Hier wird es greifbar. Denn dieser Teil ist der Gamechanger:

  • Die Verordnung bleibt Papier – wird aber komplett digitalisiert
    Die HVO13 wird einmal vollständig eingescannt. Das war’s.
  • Die Rückseite entsteht automatisch in SmartVO
    Was früher handschriftlich erfolgte, übernimmt die Software:
    Patient unterschreibt jede Behandlung digital
    Stempel, Praxisdaten, Datum → werden automatisch eingefügt
    keine vergessenen Unterschriften
    keine fehlenden Angaben

    Der gesamte Rückseitendruck wird digital erzeugt.

  • Fehler werden vorher abgefangen
    Validierung prüft:
    Zeiträume
    Einträge
    Vollständigkeit
    Plausibilität

    Die Folge: weniger Rückläufer, weniger Ärger, weniger Zeitverlust.

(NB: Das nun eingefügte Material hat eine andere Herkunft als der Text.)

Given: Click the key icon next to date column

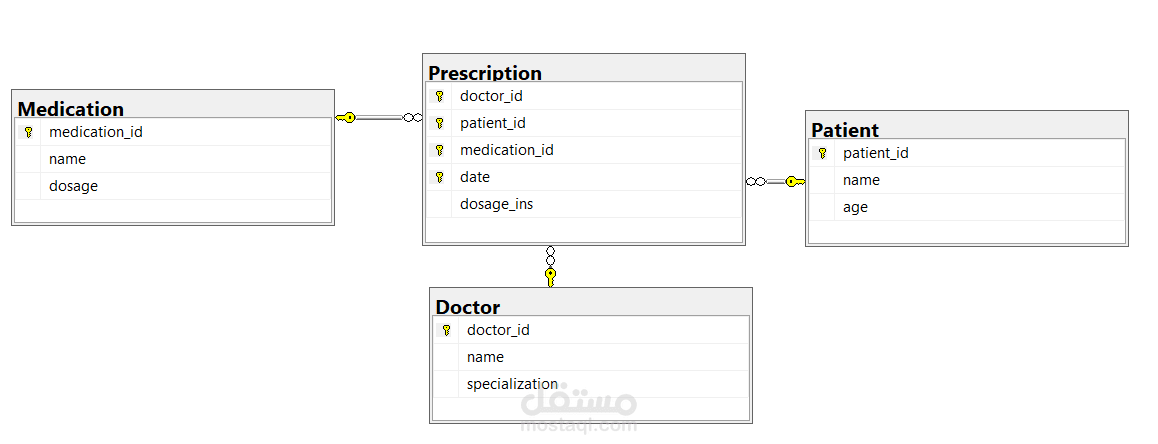Looking at the screenshot, I should (439, 177).
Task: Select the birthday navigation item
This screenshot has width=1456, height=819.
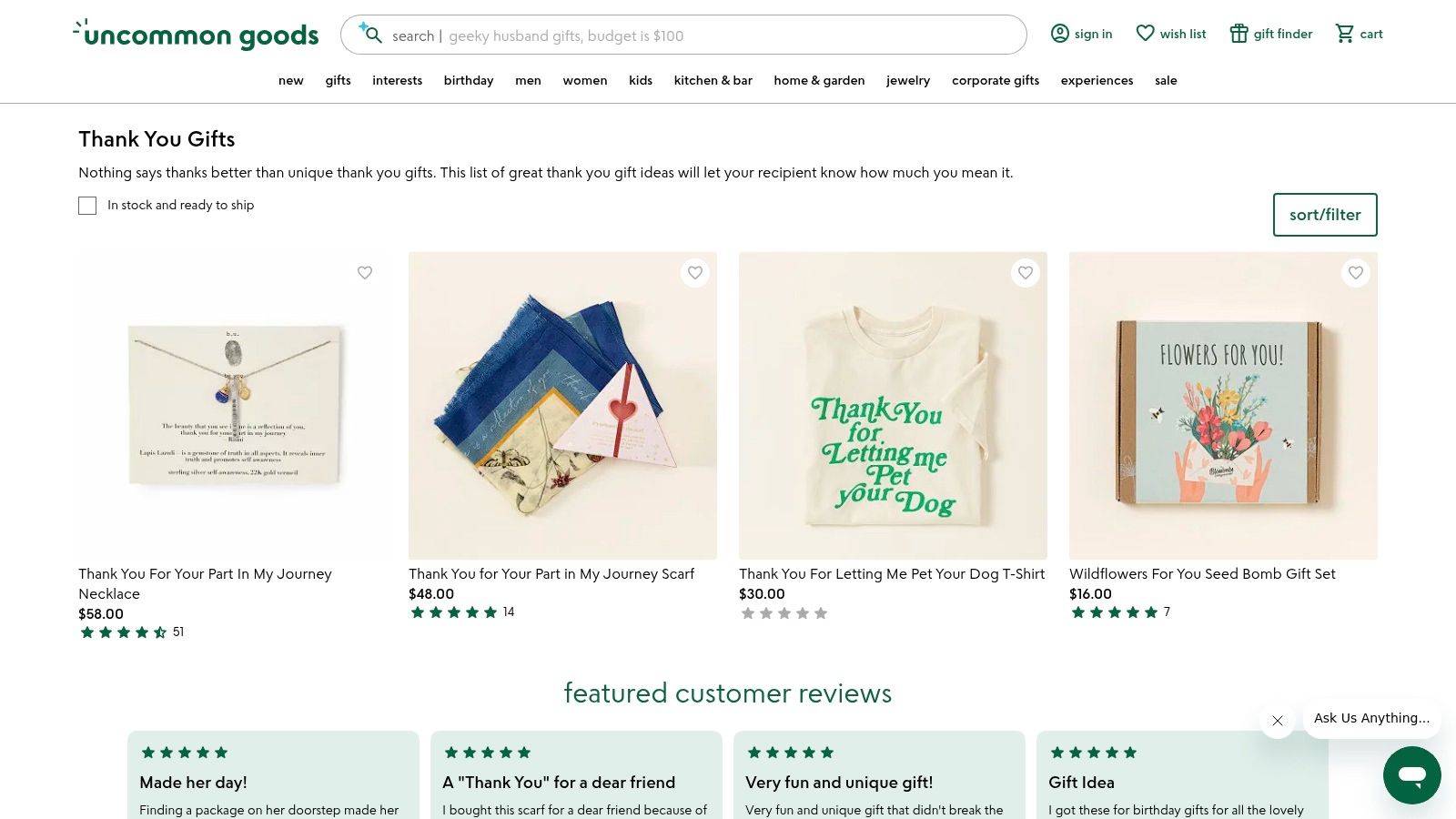Action: (x=469, y=80)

  • Die Übertragung erfolgt voll didital
    Die „digitale VO“ wird:
    verschlüsselt
    signiert
    sicher und nachvollziehbar gesendet

    Entweder direkt an teilnehmende Krankenkassen oder – optional – an das Henara Abrechnungszentrum.

  • Aufbewahrung nur noch 2–3 Monate
    Danach ist der Prozess abgeschlossen.
  • Das Geld kommt schneller
    Digitale Übermittlung bedeutet sofort. Und das geht schneller als jeder Briefkasten.

Warum 2026 kein Pausenjahr wird – sondern ein Vorsprungjahr

Viele denken: „Wenn die Politik uns schont, dann warten wir einfach, bis die eVO fertig ist.“

Das wäre ein riesiger Fehler. Aus drei Gründen:

1. Die Kassen digitalisieren jetzt – nicht 2027

Die Verfahren starten teilweise 2026. Wer dann noch analog arbeitet, hat ein Problem.

2. Papier verschwindet schneller, als es die Politik plant

Nicht aufgrund von Gesetzen. Sondern wegen der Praxisrealität.

3. Praxen brauchen Zeit für den Umstieg

Und die hat man nur jetzt.

Und besonders wichtig: Wer noch analog arbeitet, muss 2026 nutzen

Dieser Punkt betrifft noch sehr viele Praxen: Die TI wurde verschoben. Die Digitalisierung nicht. Wer jetzt nicht anfängt, verliert später wertvolle Zeit.

Was Praxen jetzt tun sollten – Schritt für Schritt:

  • Praxissoftware einführen
  • digitale Dokumentation aufbauen & Arbeitsprozesse vereinfachen
  • Personal langsam an neue Abläufe heranführen
  • digitale Leistungsbestätigung etablieren

Die TI-Pflicht mag auf 2027 verschoben sein. Die Digitalisierung nicht.

Sie kommt trotzdem – nur früher, schneller und aus einer anderen Richtung, als viele denken. Krankenkassen, Abrechnungszentren, Softwarepartner: Alle bewegen sich. Nur Praxen dürfen jetzt nicht stehen bleiben. 2026 wird das Jahr, in dem Vorsprung entsteht. Nicht durch Warten. Sondern durch Handeln. Wer vorbereitet ist, gewinnt Ruhe. Wer wartet, verliert sie.